Time travel to 1848 and the well-appointed Parisian living room of composer Frederic Chopin as Hershey Felder brings the pianist to life in his solo show, Monsieur Chopin, now playing on the Berkeley Repertory Theatre's Thrust Stage through Aug. 10.

Joel Zwick (My Big Fat Greek Wedding) directed the one hour, 45-minute performance, for which Felder wrote the book. Monsieur Chopin provides the mazurkas, polonaises, nocturnes, and waltzes. And playwright-composer Felder, a classically trained pianist, plays the grand piano on stage dressed in 19th-century attire and wig.

The dozen or so Chopin works included in the show were selected because they give the play its narrative thrust, according to Felder. "They absolutely have to drive the story,'' he said, in a telephone interview. "One of the pieces I was desperate to play was the 'Berceuse' but I didn't include it because it didn't move the action." Felder sometimes plays the lyrical lullaby (Op. 57, Variations in D-Flat Major) as an encore.

Monsieur Chopin brings the audience on a journey to the Romantic era of the early 19th century and into a window of the composer's short life. The piece is structured around milestones in the years before his death in 1849 with solo piano works. Monsieur Chopin is the second movement in Felder's Composers Sonata (1999-2014), which are one-man shows in which he portrays noted composers, including George Gershwin Alone, Beethoven As I Knew Him, Leonard Bernstein in Maestro, Franz Liszt in Musik, and Hershey Felder As Irving Berlin.

The Montreal-born Felder chooses the composers with the goal of combining storytelling with great music. "It has to have a strong story, strong music and it has to be a collaboration with an audience ― people have to want to come and see it," he said.

Felder was attracted to portraying composers who weren't regular people, "but we only know that after the fact," he noted. "None of them were born into what they became. They built it. It was part of their discovery of themselves. Chopin was born on a farm. Liszt also came out of nowhere. Some of them were children of immigrants," said Felder, whose own parents came to Canada from Poland and Hungary.

Why Chopin among a pantheon of talented and fascinating composers? "The reason is his music," said Felder. "It is so beautiful, so exotic, so everything." As well the composer's life was dramatically compelling, including his nearly decade-long romantic relationship with Sand, the pen name of the novelist Amantine-Lucile-Aurore Dupin.

"It's a great story, a great romance, a sad romance," he said, referring to the couple's breakup a few years before Chopin's death.

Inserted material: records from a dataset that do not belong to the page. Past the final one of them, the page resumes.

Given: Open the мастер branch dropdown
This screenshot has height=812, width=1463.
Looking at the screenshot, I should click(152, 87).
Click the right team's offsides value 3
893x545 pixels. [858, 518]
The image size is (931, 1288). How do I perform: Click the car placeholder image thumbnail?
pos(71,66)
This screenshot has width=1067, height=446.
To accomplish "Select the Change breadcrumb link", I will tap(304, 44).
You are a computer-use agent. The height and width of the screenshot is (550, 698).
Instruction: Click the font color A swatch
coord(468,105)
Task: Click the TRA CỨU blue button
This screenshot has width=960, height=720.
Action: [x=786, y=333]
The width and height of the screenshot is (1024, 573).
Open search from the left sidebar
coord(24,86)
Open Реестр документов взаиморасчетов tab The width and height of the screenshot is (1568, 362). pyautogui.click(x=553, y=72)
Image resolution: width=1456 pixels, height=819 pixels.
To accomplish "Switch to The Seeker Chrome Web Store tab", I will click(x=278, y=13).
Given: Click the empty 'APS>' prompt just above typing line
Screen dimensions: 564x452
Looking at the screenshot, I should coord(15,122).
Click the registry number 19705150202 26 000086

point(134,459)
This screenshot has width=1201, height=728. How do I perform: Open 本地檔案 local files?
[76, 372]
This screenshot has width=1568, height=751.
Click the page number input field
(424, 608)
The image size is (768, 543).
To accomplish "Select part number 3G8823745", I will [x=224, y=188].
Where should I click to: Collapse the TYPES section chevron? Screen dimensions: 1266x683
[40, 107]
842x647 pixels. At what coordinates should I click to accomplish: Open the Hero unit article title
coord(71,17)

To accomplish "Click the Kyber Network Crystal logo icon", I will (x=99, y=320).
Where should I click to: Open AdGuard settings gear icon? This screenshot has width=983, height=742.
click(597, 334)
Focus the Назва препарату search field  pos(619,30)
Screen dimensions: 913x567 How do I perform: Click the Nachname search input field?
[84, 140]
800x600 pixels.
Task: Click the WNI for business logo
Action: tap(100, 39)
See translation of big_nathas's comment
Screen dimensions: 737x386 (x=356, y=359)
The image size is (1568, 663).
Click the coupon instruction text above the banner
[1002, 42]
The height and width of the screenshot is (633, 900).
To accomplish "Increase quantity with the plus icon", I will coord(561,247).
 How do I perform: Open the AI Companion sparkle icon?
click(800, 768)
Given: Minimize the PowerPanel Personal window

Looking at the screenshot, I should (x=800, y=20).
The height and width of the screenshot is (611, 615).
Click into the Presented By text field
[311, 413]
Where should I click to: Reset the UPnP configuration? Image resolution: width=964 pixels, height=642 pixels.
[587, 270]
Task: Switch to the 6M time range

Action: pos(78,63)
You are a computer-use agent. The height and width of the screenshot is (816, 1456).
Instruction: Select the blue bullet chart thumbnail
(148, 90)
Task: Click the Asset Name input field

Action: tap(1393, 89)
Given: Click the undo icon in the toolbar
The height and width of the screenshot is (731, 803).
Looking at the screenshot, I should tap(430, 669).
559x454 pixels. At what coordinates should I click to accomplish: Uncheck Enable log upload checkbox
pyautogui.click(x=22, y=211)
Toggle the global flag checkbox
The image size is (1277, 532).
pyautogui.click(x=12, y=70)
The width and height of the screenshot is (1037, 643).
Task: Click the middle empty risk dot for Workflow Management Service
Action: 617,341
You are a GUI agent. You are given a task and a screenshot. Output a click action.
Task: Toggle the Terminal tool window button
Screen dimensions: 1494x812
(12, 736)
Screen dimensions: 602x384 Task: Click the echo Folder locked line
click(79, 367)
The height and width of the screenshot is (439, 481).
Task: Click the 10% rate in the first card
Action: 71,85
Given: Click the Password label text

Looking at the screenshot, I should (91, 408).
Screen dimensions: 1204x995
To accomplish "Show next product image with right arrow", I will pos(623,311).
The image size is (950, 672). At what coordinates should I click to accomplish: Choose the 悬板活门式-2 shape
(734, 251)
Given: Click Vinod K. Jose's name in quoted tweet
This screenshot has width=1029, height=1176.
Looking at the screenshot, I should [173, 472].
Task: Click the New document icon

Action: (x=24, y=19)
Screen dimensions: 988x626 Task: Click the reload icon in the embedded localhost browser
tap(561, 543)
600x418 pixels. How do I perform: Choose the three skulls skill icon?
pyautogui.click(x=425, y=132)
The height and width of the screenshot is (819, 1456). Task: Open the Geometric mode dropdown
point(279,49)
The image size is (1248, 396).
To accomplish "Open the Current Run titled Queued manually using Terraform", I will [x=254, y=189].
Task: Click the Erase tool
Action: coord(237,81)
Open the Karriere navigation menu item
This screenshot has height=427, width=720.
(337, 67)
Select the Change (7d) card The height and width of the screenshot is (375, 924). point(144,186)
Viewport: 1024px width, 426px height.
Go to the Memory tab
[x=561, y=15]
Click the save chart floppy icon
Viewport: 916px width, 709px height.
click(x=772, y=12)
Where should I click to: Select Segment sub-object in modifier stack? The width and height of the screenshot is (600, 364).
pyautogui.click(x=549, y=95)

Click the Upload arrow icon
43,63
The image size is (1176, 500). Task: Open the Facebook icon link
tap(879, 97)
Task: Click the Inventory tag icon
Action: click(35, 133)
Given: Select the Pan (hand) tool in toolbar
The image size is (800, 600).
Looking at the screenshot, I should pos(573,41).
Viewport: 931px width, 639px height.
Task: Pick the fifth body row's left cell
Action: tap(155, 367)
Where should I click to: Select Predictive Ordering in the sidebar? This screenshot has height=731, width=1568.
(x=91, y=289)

Felder is no stranger to the Berkeley theatre company, which last October presented The Pianist of Willesden Lane, under his direction from his adaptation of the book The Children of Willesden Lane by Mona Golabek and Lee Cohen.

Felder is currently readying Hershey Felder As Irving Berlin for November performances at the Geffen Playhouse in Los Angeles (the show was previously done in concert form at the Berkeley Rep), and a production of Jack Lemmon Returns, a one-man show with Chris Lemmon, which Felder wrote and directed, slated for a January production in Los Angeles.

As well Felder continues to work on his Liszt-Wagner piece, Musik, that explores the tangled relationship between composer Franz Liszt and his son-in-law Richard Wagner. He usually spends months going through the music of the composers he's chosen to stage a show around. After deciding what he'd like to play, he puts it through the test of whether it will resonate for theater audiences. It can take a year or two before the show reaches production. While nothing is stamped in stone with his shows, he knows when a piece works. "It always comes down to music," he said, "and a good story to tell in context."